EOSC-Life Implementation of a mechanism for publishing and sharing workflows across instances of the environment

Description

Just as data is expected to be FAIR (Findable, Accessible, Interoperable, Reusable), so are workflows, specialised forms of software that encode processing pipelines and analytical know-how. Sharing workflows opens them to review and reuse, supports their citability with due author credit and attribution, and provides steps towards reproducibility of the data results, with accurately documented method and provenance lineage of derived data. Reusing workflows, including adapting them for new data, parameters, or steps, improves the sharing of processing know-how, and improves productivity and reliability, saving labour. Using workflows as an access point to the tools and computational resources of EOSC democratises the use of computational platforms and the availability of computational methods that are beyond the skills of a large body of researchers. The production of workflows is labour-intensive and a highly skilled task, and as such they are important assets to be exchanged in EOSC. Across the BMS RIs, workflows are scattered in private or platform-specific repositories and hidden in containers, data repositories or supplementary materials. 
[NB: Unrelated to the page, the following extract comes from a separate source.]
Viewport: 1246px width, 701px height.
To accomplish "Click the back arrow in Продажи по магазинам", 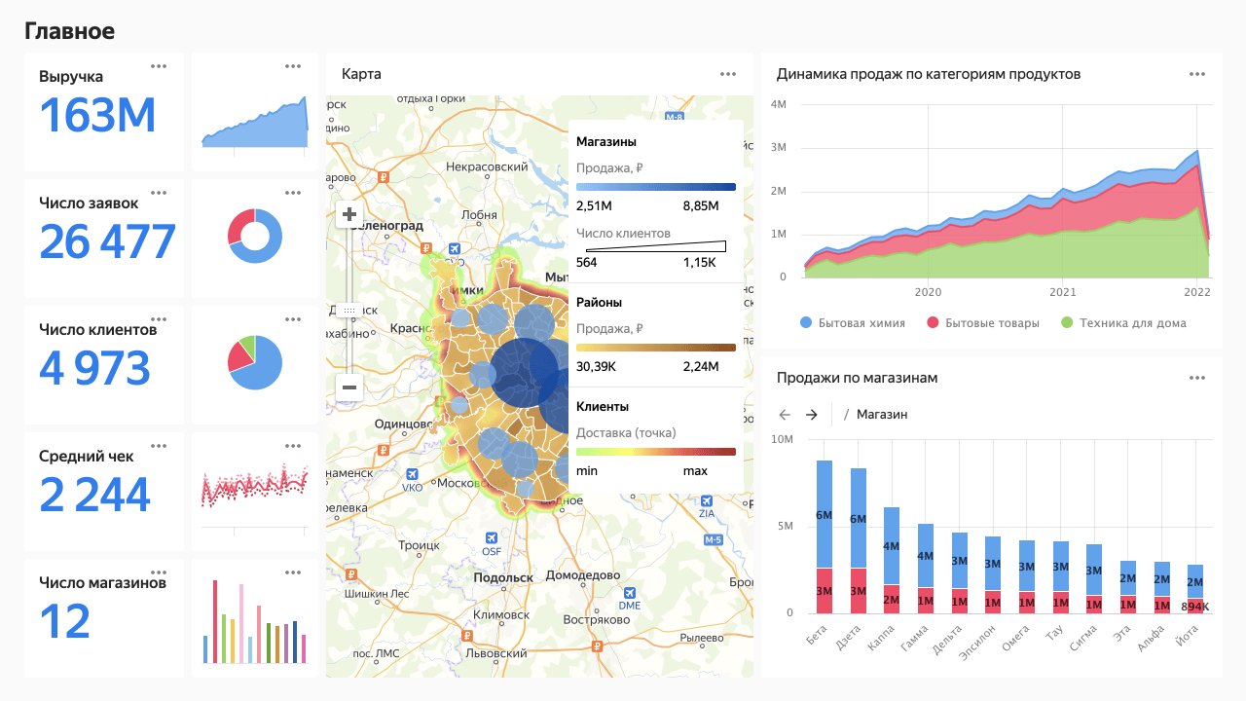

The aim of this deliverable is to overcome this fragmentation without losing autonomy of the workflow developers and users by creating WorkflowHub [1], a unifying workflow registry with rich metadata capture for findability and to support value-added services for workflow testing using the LifeMonitor service. WorkflowHub is workflow manager agnostic, supporting workflows in their native repositories and instances and links to registries such as bio.tools, to support discovery over the fragmented EOSC ecosystem. To date 319 workflows have been registered from 14 different workflow managers: the most popular are Galaxy, Nextflow, Snakemake, Python Scripts and Jupyter Notebooks. 229 workflows are linked to an external URL, 71 of which are linked to a git repository. However, it also supports the manual uploading and storage of files, and as such also acts as a repository: currently, 90 workflows are uploaded as files. The registry supports a common API to simplify access for tool developers and uses the GA4GH TRS API for supporting the direct execution of workflows. It also supports workflow snapshot preservation, DOI publishing, citation and monitoring, partnering with DataCite in the scholarly communication landscape. 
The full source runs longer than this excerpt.